| By Damon Young | Article Rating: |
|
| January 15, 2013 12:00 AM EST | Reads: |
387 |
At ProjectLocker, we operate a polyglot environment with a heavy Ruby bias. While we love Ruby and Rails, one of the drawbacks of Ruby is its Global VM Lock. In a nutshell, the Global VM Lock makes it harder to write Ruby code that can fully utilize a modern multi-core server. For Web applications, this isn’t a problem because the web server manages multiple processes for you (e.g. via Passenger). However, for offline processes, parallelism doesn’t come for free.
I was recently working on a project that involved the offline batch processing of lots of data. This project has been operating successfully for some time, but the data set has grown, causing the process to need more more time to complete than we’d like. So I dove in to see what we could do to speed it up. Fortunately, the process was still single-threaded, so we knew we’d be able to inject concurrency to increase throughput without adding hardware.
The job in question runs on a fairly well-equipped server, but the server was underutilized due to the process being serial. Here’s an outline of the initial code:
def main_job
for retrieve_giant_dataset().each do |item|
long_process(item)
end
summarize_results(retrieve_all_results())
end
def long_process(item)
# Do some work on item that uses a lot of CPU time.
item.save
end
That approach gets the job done, but I wanted to parallelize it. Conceptually, I wanted to transform the main_job method so that it looked something like this:
def main_job
threads = []
for retrieve_giant_dataset().each do |item|
threads << Thread.new(item) do
long_process(item)
end
end
threads.each { |t| t.join }
summarize_results(retrieve_all_results())
end
Unfortunately, it’s not that easy due to the aforementioned Global VM Lock. What I needed was a way to get my threads running on a bunch of independent processes. This is a problem tailor-made for a job queueing system. Enter beanstalkd, a simple & fast work queue. We paired beanstalkd with Stalker, a DSL that makes it easy to queue and process jobs from Ruby. Integrating these two was a cinch. Here’s what the restructured code looks like now:
def main_job
for retrieve_giant_dataset().each do |item|
Stalker.enqueue(JOB_NAME, :id => item.id)
end
beaneater = Beaneater::Pool.new(['localhost:11300'])

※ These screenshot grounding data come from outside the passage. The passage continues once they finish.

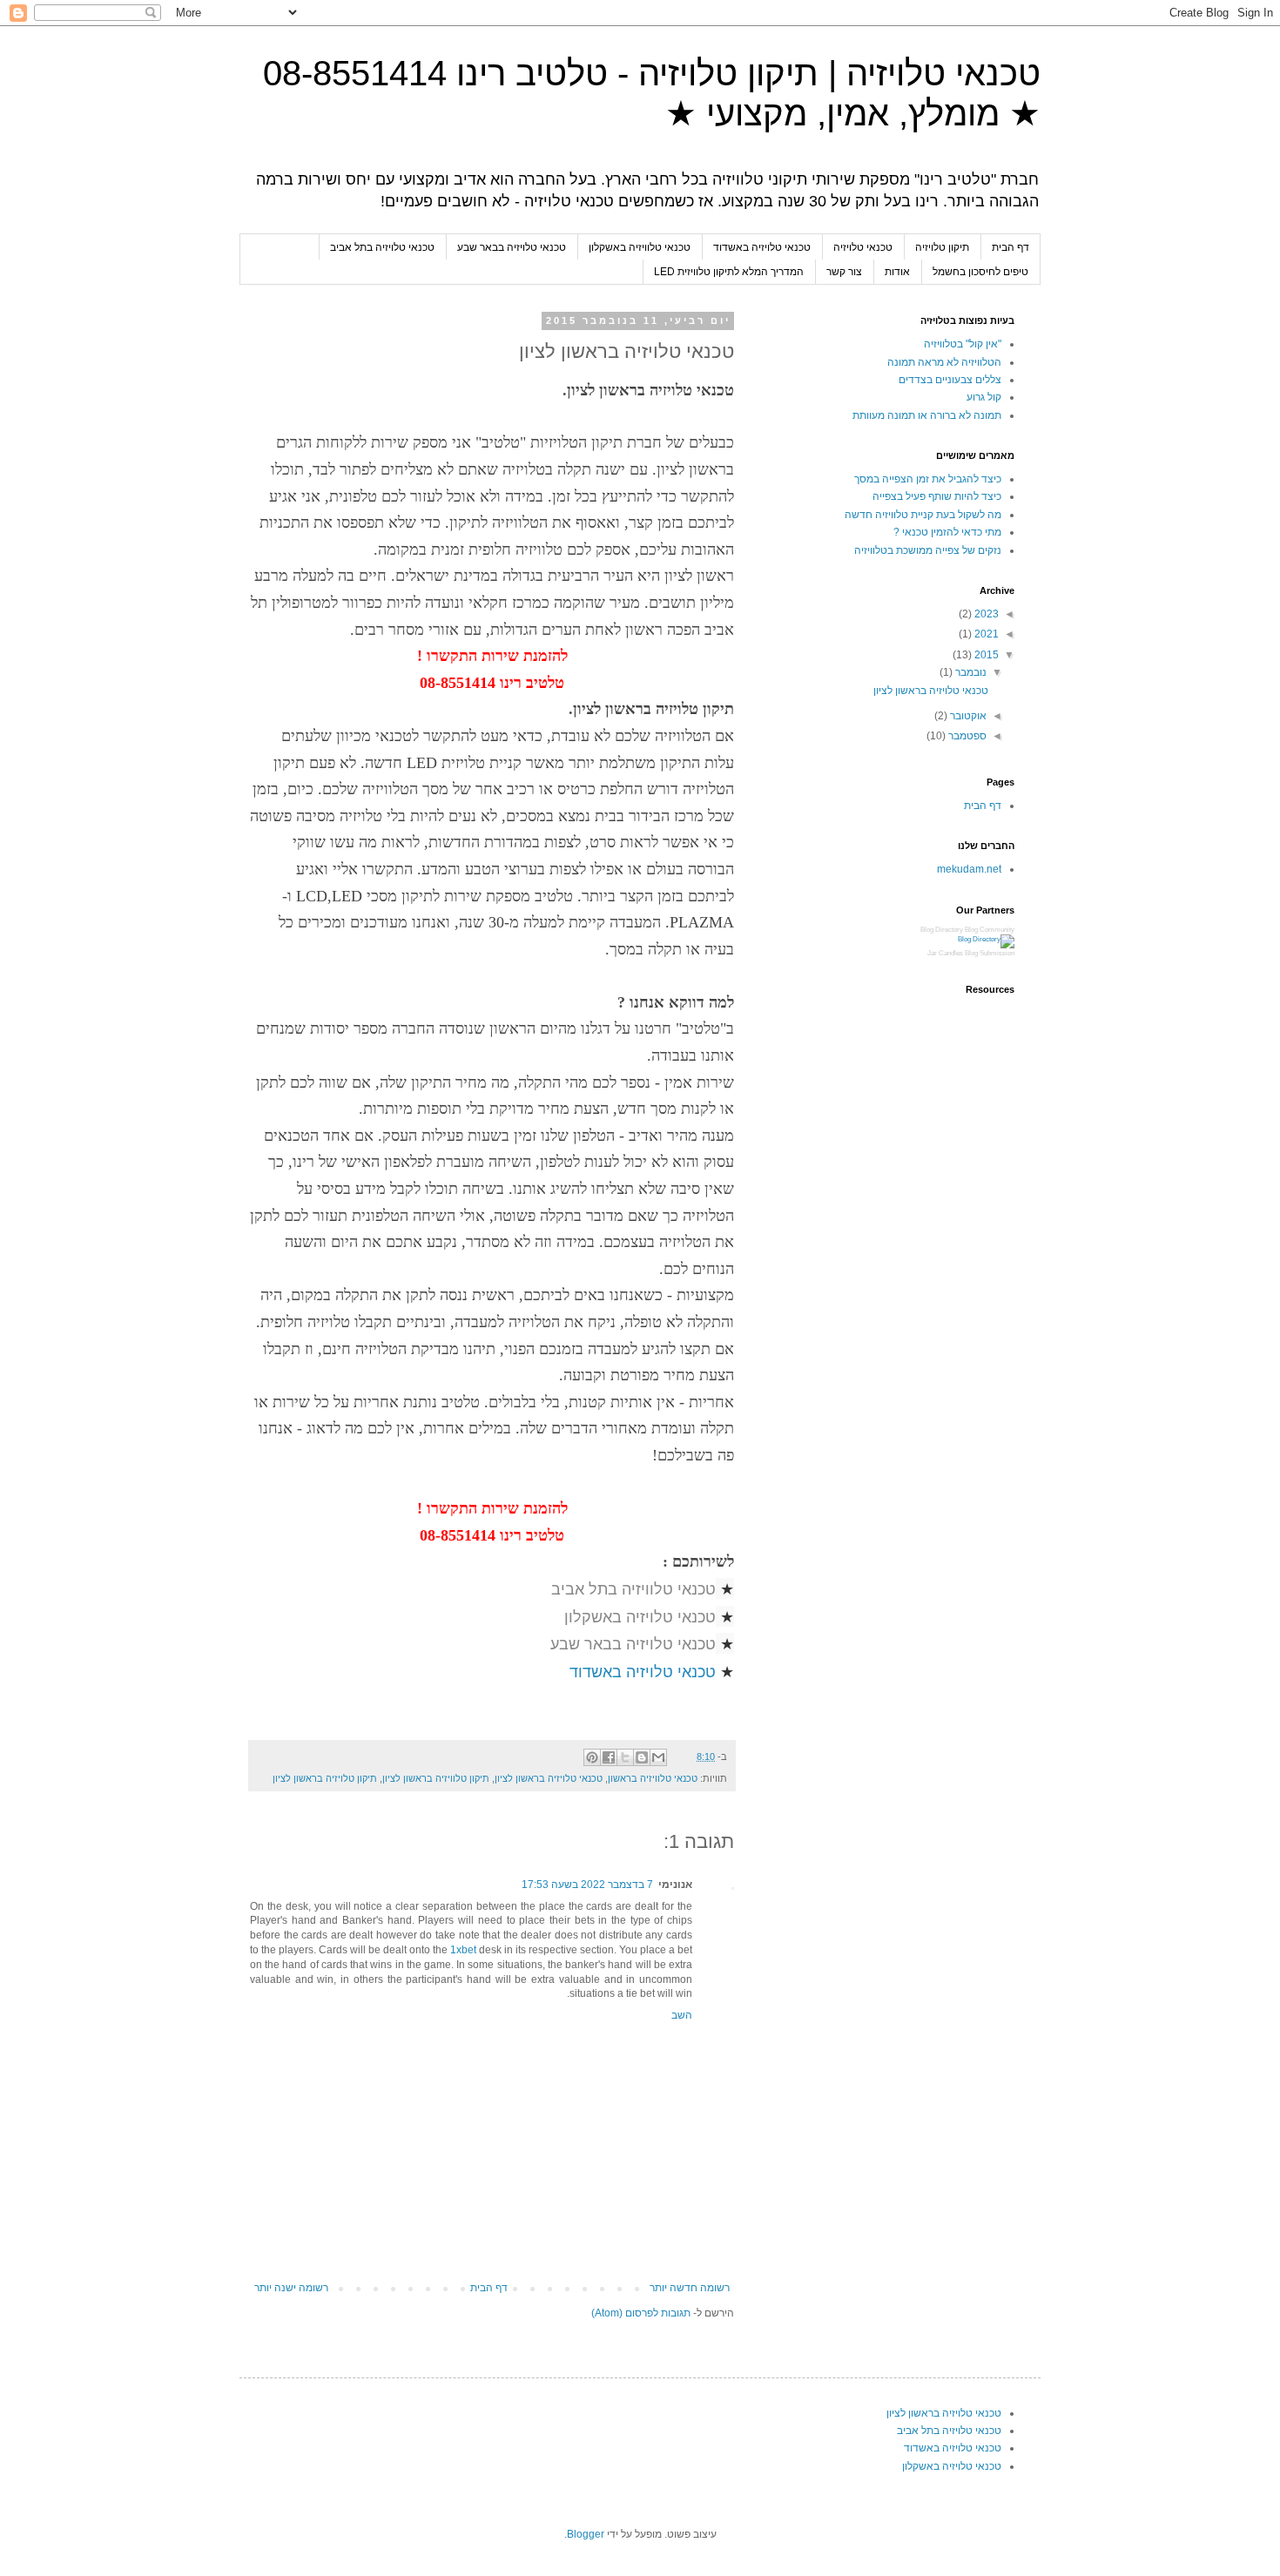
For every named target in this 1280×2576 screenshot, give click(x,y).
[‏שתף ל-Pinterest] (592, 1757)
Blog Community (989, 930)
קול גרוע (984, 397)
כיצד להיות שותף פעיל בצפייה (936, 496)
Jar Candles (945, 953)
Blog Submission (989, 953)
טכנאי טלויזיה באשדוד (762, 247)
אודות (897, 272)
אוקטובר (967, 716)
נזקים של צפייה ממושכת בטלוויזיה (927, 550)
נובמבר (970, 672)
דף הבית (1010, 247)
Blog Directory (941, 930)
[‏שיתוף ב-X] (625, 1757)
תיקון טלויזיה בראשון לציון (325, 1778)
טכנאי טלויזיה (863, 247)
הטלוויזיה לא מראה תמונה (944, 362)
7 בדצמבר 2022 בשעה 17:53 (587, 1884)
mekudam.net (969, 869)
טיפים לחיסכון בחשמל (980, 272)
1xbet (463, 1950)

tube = beaneater.tubes.find TUBE_NAME
while tube.peek(:ready)
sleep(5)
end
summarize_results(retrieve_all_results())
end
So instead of processing each item during the loop, now we just add each to the beanstalkd queue. Once we finish queueing all of the items, we wait until all of our entries have been processed by the worker processes. The workers are initiated via a jobs.rb file that looks something like this:
include Stalker
job JOB_NAME do |args|
item = ItemClass.find(args['id'])
Worker::long_process(item)
end
We then start beanstalkd and a few worker processes and we’re off to the races. Now our job runs in parallel via multiple processes, and we can tune the number of worker processes we run to consume as much of the machine’s resources as we like. As a bonus, we can also run Stalker workers on other machines in our cluster for added parallelism. With just a few minor tweaks to our code, we’ve gone from single-threaded to a solution that is limited only by the capacity of the shared database used. Sweet!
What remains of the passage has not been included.